Hang Li

I am a PhD student advised by Prof. Dr. Volker Tresp at LMU Munich and Siemens AG. Prior to that, I received my Master's degree in computer science at Technical University of Munich, supervised by Prof. Dr. Volker Tresp and Prof. Dr. Stephan Günnemann.

Email  /  CV  /  Google Scholar  /  Github  /  Twitter  /  LinkedIn

profile photo
Research Interests

My research fouces on multimodal learning, including representational alignment in vision-language models, generative foundation models, and the explainability of vision-language models with scene graphs and visual grounding. In my current project, I explore the interpretable latent space of text-to-image models to align them for responsible and fair image generation.

Publications
Self-Discovering Interpretable Diffusion Latent Directions for Responsible Text-to-Image Generation
Hang Li, Chengzhi Shen, Philip Torr, Volker Tresp, Jindong Gu
IEEE/CVF Conference on Computer Vision and Pattern Recognition (CVPR), 2024, to appear
project page / code / arxiv

Previous work interprets vectors in an interpretable latent space of diffusion models as semantic concepts. However, existing approaches cannot discover directions for arbitrary concepts, such as those related to inappropriate concepts. In this work, we propose a novel self-supervised approach to find interpretable latent directions for a given concept. With the discovered vectors, we further propose a simple approach to mitigate inappropriate generation.

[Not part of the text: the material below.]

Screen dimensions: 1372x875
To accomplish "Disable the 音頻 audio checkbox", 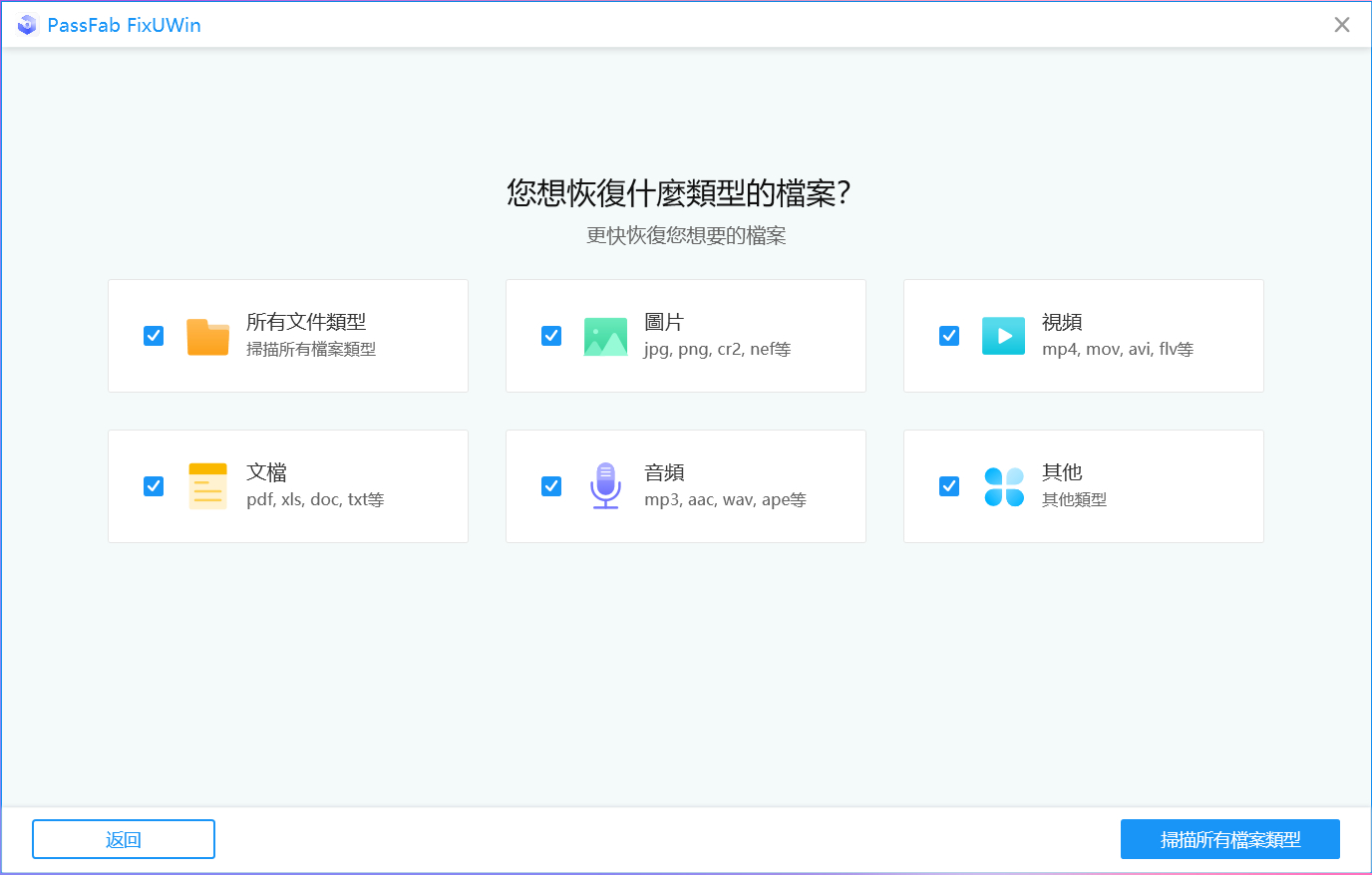I will pyautogui.click(x=550, y=485).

Do DALL-E and Flamingo Understand Each Other?
Hang Li*, Jindong Gu*, Rajat Koner, Sahand Sharifzadeh, Volker Tresp
IEEE/CVF International Conference on Computer Vision (ICCV), 2023
project page / code / arxiv / cn blog

We explore two types of large-scale multimodal generative models, image-to-text and text-to-image. The image-to-text model generates abstract descriptions of an image, whereas the text-to-image model decodes the text into low-level visual pixel features. These two models are closely related but their relationship is little understood. In this work, we study if large multimodal generative models understand each other. Specifically, if Flamingo describes an image in text, can DALLE reconstruct an image similar to the input image from the text?

Enhancing Multimodal Compositional Reasoning of Visual Language Models with Generative Negative Mining
Ugur Sahin*, Hang Li*, Qadeer Khan, Daniel Cremers, Volker Tresp
IEEE/CVF Winter Conference on Applications of Computer Vision (WACV), 2024
code / arxiv

Leveraging generative hard negative samples, we significantly enhance VLMs' performance in tasks involving multimodal compositional reasoning.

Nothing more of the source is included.